Council of Trade Unions adviser Emily Rosenthal believed hospitality, supermarket, and early childhood education workers, cleaners, security guards and bus drivers may be among those ready to initiate negotiations as soon as the Fair Pay legislation took effect on December 1.
Renwick said Night Flower’s owners and their fellow bar staff were all paid between $24 an $27 an hour, a bit above “the living wage” of $23.65 an hour.
But he was reluctant to say exactly what he would like to see in a Fair Pay Agreement for hospitality workers, precisely because it was supposed to be a negotiation.
“I don't think it's my right to choose that. It should be a discussion between two parties, which I don’t think it currently is,” he said.
Toby, a full-time sous chef in Wellington, who asked not have his surname used so his comments did not reflect on his employer, has worked in about 30 venues in the city over the past few years, as an employee and a temp.
That was often alongside students who were taking “every single shift they can” to try to make ends meet because Wellington was so expensive to live in, he said.
He believed the minimum pay in the industry should be the living wage “at the very least”, but would like to see the floor set at $25 an hour for staff who had been working in the industry for more than a couple of months.
“It's not easy work, especially when every single business is short-staffed,” he said.
“Yes, it's a hard time for businesses, but everywhere I've worked is still turning a profit.

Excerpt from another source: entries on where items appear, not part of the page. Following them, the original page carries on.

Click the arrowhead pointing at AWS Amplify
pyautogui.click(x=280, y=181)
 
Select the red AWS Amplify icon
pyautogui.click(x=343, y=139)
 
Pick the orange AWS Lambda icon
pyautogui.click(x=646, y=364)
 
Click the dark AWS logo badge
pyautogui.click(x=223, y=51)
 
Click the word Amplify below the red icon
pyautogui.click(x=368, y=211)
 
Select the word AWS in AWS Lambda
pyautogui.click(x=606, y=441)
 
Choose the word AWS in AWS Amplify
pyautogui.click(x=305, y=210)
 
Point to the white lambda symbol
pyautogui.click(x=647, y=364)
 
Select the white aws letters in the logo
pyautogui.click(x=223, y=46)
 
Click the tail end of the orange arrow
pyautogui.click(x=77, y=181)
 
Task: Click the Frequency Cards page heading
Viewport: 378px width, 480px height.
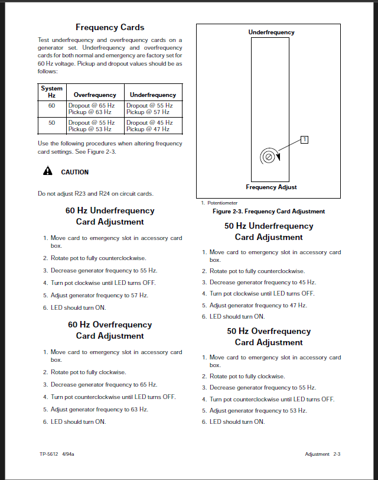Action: tap(110, 27)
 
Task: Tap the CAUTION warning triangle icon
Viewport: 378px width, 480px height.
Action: tap(47, 172)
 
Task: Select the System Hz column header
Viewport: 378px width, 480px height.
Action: tap(51, 92)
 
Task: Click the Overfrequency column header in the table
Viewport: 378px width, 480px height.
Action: tap(94, 95)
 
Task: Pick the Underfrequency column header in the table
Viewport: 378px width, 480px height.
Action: tap(152, 95)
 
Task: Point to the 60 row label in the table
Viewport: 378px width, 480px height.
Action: tap(51, 105)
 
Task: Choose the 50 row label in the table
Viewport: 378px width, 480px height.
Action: tap(51, 122)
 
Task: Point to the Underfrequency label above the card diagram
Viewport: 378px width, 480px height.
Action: tap(271, 33)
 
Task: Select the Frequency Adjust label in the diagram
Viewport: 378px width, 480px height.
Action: tap(271, 187)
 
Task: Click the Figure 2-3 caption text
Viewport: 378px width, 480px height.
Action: tap(269, 212)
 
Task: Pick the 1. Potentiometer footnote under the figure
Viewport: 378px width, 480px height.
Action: tap(219, 203)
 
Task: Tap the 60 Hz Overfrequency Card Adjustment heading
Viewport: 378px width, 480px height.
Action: tap(110, 330)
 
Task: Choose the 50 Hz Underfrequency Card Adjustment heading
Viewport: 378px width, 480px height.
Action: tap(269, 232)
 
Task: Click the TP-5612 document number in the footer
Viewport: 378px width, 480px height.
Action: tap(48, 454)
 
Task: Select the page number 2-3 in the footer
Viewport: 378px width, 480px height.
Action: tap(337, 454)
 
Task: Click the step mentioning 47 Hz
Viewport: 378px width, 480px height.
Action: tap(258, 306)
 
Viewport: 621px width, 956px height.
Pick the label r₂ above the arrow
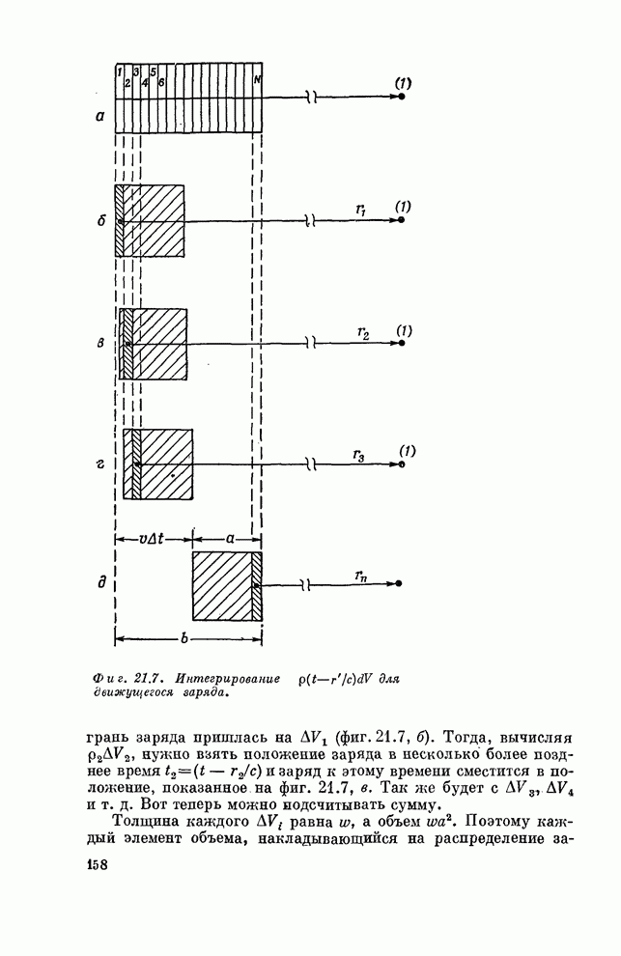pyautogui.click(x=362, y=333)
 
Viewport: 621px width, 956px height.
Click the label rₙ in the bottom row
pyautogui.click(x=361, y=576)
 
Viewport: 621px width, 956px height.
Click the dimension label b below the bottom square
pyautogui.click(x=183, y=639)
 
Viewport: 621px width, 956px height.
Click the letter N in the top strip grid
pyautogui.click(x=256, y=78)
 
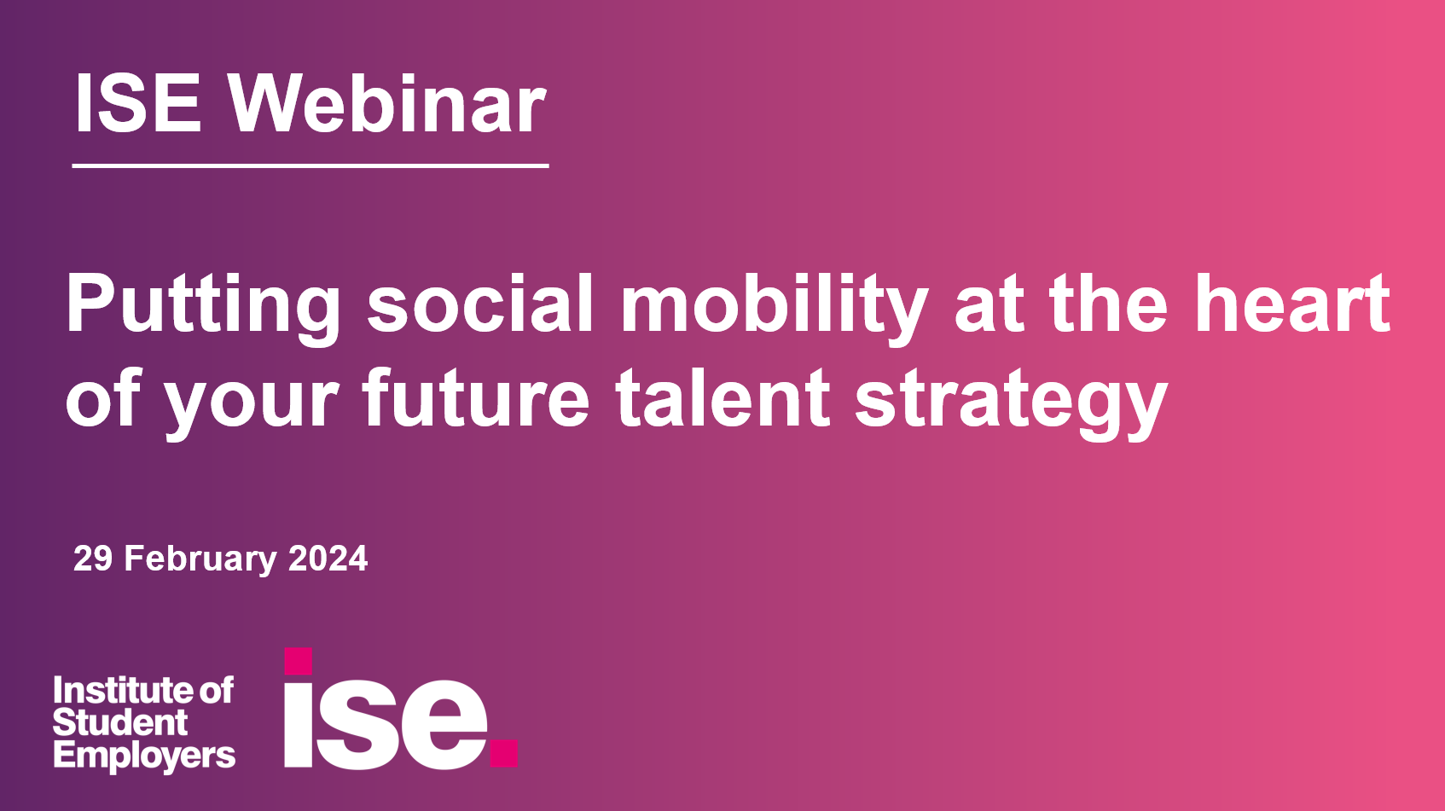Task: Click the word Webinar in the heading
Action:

Nowhere I have worked has closed since Covid, put it that way.”
Prior to Covid as many as a quarter of hospitality staff working late nights in Courtenay Pl were tourists on working holidays, but they were now in short supply, he said.

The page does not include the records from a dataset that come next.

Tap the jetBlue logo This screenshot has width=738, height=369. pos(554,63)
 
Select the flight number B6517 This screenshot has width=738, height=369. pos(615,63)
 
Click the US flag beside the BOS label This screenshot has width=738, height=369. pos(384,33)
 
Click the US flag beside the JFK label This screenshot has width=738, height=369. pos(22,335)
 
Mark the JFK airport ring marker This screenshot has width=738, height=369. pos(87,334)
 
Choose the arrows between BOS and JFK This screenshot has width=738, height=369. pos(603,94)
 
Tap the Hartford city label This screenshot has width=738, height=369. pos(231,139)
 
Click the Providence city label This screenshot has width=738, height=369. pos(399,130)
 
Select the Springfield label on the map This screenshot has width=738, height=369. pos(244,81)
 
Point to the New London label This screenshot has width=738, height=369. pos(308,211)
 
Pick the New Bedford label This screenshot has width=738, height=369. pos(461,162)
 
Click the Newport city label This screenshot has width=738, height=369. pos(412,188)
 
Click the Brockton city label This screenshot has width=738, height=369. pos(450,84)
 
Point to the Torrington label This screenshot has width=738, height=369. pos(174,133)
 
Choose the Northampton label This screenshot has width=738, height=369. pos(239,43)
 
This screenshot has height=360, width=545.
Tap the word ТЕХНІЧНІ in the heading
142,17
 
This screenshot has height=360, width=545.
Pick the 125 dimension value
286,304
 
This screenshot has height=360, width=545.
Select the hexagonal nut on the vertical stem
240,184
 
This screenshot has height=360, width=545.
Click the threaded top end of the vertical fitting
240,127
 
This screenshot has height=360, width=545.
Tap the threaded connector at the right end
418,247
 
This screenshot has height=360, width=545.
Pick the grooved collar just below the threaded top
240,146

Particularly since Covid, he had seen many employers push people into working even if they were not feeling well.
“It is not good for customers and from a food safety perspective it’s not ideal.”
Aidan Donohue, 18, knows how hard it is to get by in the Capital.
He works at McDonalds for “as many hours as Studylink will allow” to help meet the $560 weekly rent on the accommodation he shares with his partner, while studying commerce at Victoria University.
“I’m on $22.10 an hour which is the ‘crew trainer’ rate.”
Simply raising the minimum wage, currently $21.20 an hour, would be “a plausible option”, but Fair Pay Agreements can be more tailored to needs in each industry, he said.
“It’s not just about the money. We want standardised training so you can work anywhere and employers will know you are safe to be around certain foods.”
Hospitality NZ chief Julie White said it could take on the role of bargaining on behalf of employers.
But she said most of them were opposed to a Fair Pair Agreement and a deal could be complicated to negotiate, in part because of the variety and fluidity of the various work people did in the industry.
“There is going to be a lot of time, energy and money spent on this and what I'm really concerned about is that it's not going to be enduring.”
The forces of supply and demand were already impacting pay in the sector which “certainly won't go backwards”, she said.
But an issue with “going straight to the living wage” was that a job in hospitality was often the first job people had when they were at school or straight after school, she said.
“I would be really concerned that we will actually ‘overlook’ these people, and they may turn into a vulnerable cohort of people without experience.”
White said rises in the minimum wage had driven up pay for entry-level positions in the industry.
“In some areas what has been overlooked is the elastic band has been stretched as far as it can and there's no money left over for ‘the middle’ and people who have experience, and that's quite concerning.”